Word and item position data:

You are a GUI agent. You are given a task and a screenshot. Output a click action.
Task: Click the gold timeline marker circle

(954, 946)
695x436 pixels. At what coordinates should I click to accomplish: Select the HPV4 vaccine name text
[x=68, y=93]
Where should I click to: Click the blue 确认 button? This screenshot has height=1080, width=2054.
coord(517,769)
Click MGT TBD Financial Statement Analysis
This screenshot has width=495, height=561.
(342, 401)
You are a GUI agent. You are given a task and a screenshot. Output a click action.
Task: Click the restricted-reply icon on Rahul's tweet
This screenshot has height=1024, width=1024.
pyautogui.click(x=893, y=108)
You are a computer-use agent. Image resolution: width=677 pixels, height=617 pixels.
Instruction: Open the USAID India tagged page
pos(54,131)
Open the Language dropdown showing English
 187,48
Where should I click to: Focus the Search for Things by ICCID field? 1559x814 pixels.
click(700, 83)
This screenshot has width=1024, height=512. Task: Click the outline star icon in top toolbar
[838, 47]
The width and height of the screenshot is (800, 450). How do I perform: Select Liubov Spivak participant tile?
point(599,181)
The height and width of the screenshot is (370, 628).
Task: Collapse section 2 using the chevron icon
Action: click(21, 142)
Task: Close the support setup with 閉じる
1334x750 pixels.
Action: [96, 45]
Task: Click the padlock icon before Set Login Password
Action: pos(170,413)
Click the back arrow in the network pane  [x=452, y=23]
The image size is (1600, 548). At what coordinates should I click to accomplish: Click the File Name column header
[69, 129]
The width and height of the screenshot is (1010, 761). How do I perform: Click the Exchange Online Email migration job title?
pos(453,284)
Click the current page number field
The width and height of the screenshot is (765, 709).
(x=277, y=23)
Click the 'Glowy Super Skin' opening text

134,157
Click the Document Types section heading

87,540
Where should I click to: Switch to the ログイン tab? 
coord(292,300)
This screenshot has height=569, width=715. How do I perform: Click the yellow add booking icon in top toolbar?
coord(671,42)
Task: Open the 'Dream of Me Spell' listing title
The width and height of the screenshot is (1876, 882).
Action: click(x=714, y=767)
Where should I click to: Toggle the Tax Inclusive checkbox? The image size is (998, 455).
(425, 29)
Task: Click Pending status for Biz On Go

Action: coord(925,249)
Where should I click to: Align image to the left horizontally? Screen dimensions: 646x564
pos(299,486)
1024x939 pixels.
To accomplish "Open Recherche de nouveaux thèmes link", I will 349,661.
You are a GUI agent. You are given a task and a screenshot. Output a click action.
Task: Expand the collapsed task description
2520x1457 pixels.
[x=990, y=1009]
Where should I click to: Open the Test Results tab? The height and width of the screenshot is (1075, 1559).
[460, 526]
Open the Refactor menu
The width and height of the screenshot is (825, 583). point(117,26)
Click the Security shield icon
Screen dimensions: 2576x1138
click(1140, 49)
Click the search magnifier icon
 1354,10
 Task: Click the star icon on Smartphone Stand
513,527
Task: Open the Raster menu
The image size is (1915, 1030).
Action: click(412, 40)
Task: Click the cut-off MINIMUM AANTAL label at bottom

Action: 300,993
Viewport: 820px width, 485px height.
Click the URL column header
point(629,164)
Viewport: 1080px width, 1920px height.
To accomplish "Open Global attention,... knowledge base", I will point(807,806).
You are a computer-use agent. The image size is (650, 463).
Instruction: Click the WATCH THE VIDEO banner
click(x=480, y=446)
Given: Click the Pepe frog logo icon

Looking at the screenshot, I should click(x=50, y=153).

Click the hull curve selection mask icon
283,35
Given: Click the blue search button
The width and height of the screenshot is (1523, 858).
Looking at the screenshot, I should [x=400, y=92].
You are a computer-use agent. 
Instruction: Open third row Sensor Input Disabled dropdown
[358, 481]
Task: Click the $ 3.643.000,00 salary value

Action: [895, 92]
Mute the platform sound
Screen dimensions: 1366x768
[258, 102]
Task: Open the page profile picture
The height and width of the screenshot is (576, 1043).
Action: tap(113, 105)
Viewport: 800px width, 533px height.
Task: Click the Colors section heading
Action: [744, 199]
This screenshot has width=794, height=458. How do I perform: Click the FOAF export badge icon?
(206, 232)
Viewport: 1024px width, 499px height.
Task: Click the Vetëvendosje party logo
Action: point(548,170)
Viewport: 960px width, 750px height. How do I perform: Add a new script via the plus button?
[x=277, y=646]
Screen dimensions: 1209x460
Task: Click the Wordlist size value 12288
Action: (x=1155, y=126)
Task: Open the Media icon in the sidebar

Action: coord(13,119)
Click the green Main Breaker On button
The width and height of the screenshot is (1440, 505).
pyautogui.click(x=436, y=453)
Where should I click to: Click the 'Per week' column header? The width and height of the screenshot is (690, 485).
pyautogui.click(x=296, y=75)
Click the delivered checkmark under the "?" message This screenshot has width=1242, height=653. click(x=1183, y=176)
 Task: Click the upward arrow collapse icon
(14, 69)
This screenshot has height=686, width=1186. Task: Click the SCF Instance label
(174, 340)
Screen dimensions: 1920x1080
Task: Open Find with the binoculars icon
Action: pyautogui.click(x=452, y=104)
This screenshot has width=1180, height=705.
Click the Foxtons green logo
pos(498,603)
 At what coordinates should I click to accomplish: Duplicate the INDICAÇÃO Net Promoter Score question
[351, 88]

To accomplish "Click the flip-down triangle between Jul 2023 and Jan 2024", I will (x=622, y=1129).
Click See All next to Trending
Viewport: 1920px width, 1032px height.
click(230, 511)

**What the task requires:** Copy out the records word for word, from the line containing "You are a computer-use agent. Image" through the line containing "coord(671,42)", with both of those lines included.

**Finished answer:**
You are a computer-use agent. Image resolution: width=677 pixels, height=617 pixels.
Instruction: Open the USAID India tagged page
pos(54,131)
Open the Language dropdown showing English
 187,48
Where should I click to: Focus the Search for Things by ICCID field? 1559x814 pixels.
click(700, 83)
This screenshot has width=1024, height=512. Task: Click the outline star icon in top toolbar
[838, 47]
The width and height of the screenshot is (800, 450). How do I perform: Select Liubov Spivak participant tile?
point(599,181)
The height and width of the screenshot is (370, 628).
Task: Collapse section 2 using the chevron icon
Action: click(21, 142)
Task: Close the support setup with 閉じる
1334x750 pixels.
Action: [96, 45]
Task: Click the padlock icon before Set Login Password
Action: pos(170,413)
Click the back arrow in the network pane  [x=452, y=23]
The image size is (1600, 548). At what coordinates should I click to accomplish: Click the File Name column header
[69, 129]
The width and height of the screenshot is (1010, 761). How do I perform: Click the Exchange Online Email migration job title?
pos(453,284)
Click the current page number field
The width and height of the screenshot is (765, 709).
(x=277, y=23)
Click the 'Glowy Super Skin' opening text

134,157
Click the Document Types section heading

87,540
Where should I click to: Switch to the ログイン tab? 
coord(292,300)
This screenshot has height=569, width=715. How do I perform: Click the yellow add booking icon in top toolbar?
coord(671,42)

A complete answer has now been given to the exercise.